▸ **Prompt**: Please output only the lines that run from the line containing "The image size is (919, 470)." through the end of the material below, exactly.

▸ **Listed entries**:
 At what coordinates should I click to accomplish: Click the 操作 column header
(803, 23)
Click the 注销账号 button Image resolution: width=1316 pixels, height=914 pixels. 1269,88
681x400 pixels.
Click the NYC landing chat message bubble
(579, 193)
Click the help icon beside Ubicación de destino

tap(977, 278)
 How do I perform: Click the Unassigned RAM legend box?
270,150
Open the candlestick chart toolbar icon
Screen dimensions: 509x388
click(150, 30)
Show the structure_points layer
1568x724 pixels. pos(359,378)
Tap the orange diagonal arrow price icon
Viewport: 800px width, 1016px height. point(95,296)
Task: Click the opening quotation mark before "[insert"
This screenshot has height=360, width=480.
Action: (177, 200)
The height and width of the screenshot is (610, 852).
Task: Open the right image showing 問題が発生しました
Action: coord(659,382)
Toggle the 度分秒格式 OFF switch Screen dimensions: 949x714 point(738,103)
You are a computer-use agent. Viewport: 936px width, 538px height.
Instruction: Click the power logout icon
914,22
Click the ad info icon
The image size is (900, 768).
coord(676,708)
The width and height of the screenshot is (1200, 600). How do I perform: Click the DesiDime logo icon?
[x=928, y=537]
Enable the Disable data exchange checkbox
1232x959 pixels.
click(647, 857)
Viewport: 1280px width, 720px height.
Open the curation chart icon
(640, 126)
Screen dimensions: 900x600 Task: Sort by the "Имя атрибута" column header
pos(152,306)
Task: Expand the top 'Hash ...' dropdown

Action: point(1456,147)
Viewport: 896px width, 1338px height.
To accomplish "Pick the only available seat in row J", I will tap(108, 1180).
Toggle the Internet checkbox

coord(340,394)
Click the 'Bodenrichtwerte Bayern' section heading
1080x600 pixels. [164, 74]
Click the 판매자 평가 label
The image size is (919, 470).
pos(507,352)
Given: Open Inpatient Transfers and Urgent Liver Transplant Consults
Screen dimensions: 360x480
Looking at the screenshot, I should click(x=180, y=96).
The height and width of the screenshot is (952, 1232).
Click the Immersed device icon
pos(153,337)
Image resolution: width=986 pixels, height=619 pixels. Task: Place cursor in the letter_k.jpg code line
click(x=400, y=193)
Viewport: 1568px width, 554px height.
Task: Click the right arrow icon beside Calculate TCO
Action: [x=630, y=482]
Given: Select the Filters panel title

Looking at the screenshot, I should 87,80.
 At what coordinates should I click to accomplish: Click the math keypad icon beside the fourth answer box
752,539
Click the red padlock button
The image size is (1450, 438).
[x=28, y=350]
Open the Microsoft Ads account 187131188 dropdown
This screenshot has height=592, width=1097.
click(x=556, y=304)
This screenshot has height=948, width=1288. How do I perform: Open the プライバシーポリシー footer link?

▸ **Response for this exercise**:
The image size is (919, 470).
pos(507,352)
Given: Open Inpatient Transfers and Urgent Liver Transplant Consults
Screen dimensions: 360x480
Looking at the screenshot, I should click(x=180, y=96).
The height and width of the screenshot is (952, 1232).
Click the Immersed device icon
pos(153,337)
Image resolution: width=986 pixels, height=619 pixels. Task: Place cursor in the letter_k.jpg code line
click(x=400, y=193)
Viewport: 1568px width, 554px height.
Task: Click the right arrow icon beside Calculate TCO
Action: [x=630, y=482]
Given: Select the Filters panel title

Looking at the screenshot, I should 87,80.
 At what coordinates should I click to accomplish: Click the math keypad icon beside the fourth answer box
752,539
Click the red padlock button
The image size is (1450, 438).
[x=28, y=350]
Open the Microsoft Ads account 187131188 dropdown
This screenshot has height=592, width=1097.
click(x=556, y=304)
This screenshot has height=948, width=1288. How do I perform: Open the プライバシーポリシー footer link?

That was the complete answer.